1En aquel mismo momento llegaron algunos que le contaron lo de los galileos, cuya sangre había mezclado Pilato con la de sus sacrificios. 2Les respondió Jesús: “¿Pensáis que esos galileos eran más pecadores que todos los demás galileos, porque han padecido estas cosas? 3No, os lo aseguro; y si no os convertís, todos pereceréis del mismo modo. 4O aquellos dieciocho sobre los que se desplomó la torre de Siloé y los mató, ¿pensáis que eran más culpables que los demás hombres que habitaban en Jerusalén? 5No, os lo aseguro; y si no os convertís, todos pereceréis del mismo modo”. 6Les dijo esta parábola: “Un hombre tenía plantada una higuera en su viña, fue a buscar fruto en ella y no lo encontró. 7Dijo entonces al viñador: ‘Ya hace tres años que vengo a buscar fruto en esta higuera y no lo encuentro. Córtala; ¿Para qué ha de ocupar el terreno estérilmente?’ 8Pero él le respondió: ‘Señor, déjala por este año todavía y mientras tanto cavaré a su alrededor y echaré abono, 9por si da fruto en adelante; y si no da, la cortas’”.

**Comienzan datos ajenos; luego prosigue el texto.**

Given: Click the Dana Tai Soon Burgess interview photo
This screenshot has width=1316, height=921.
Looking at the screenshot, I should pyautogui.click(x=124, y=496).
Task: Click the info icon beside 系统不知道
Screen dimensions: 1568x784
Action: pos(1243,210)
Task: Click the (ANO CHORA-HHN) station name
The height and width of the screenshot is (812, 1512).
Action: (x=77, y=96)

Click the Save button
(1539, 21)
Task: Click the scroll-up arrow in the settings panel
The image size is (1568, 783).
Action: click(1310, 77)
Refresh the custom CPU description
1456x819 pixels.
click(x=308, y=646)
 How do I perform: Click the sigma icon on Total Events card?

 [Evangelio según san Lucas (Lc 13,1-9) —3er domingo de Cuaresma—]

El texto evangélico que la liturgia de la palabra nos presenta, en este 3er domingo de Cuaresma, se centra en el tema del inexorable desenlace de la vida humana que, a nosotros —pobres mortales— no nos resulta fácil dimensionar ni asumir. Vivimos tan apegados a esta transitoria vida terrenal y a sus pasajeros brillos que, con frecuencia, nos asusta el “más allá” del cual, los creyentes, solo tenemos “signos” y “símbolos” como los que nos brinda la imagen de la nueva Jerusalén en el Apocalipsis (Ap 21,9—22,5). En efecto, Jesús se encarga de recordarnos que la muerte no es una realidad distante sino más cercana de lo que pensamos. Es una experiencia prevista, siempre al acecho, que conlleva la idea de un juicio personal ante el Creador. A partir de dos casos, de la vida ordinaria, el maestro subraya también —dos veces— que “todos pereceremos” de uno u otro modo, como perecieron los anónimos personajes cuyas vidas experimentaron un abrupto fin según maneras no previstas (Lc 13,3b.5b).

El episodio tiene lugar inmediatamente después de las instrucciones de Jesús sobre la reconciliación con el contrincante con el cual es necesario hacer las paces antes de que sea tarde. La falta de precaución y la dilación del problema tomarán desprevenido al ofensor en su comparecencia ante el juez cuyo juicio se vislumbra implacable (cf. Lc 12,57-59). Este suceso confiere a nuestro texto (Lc 13,1-9) una nota de incisiva gravedad.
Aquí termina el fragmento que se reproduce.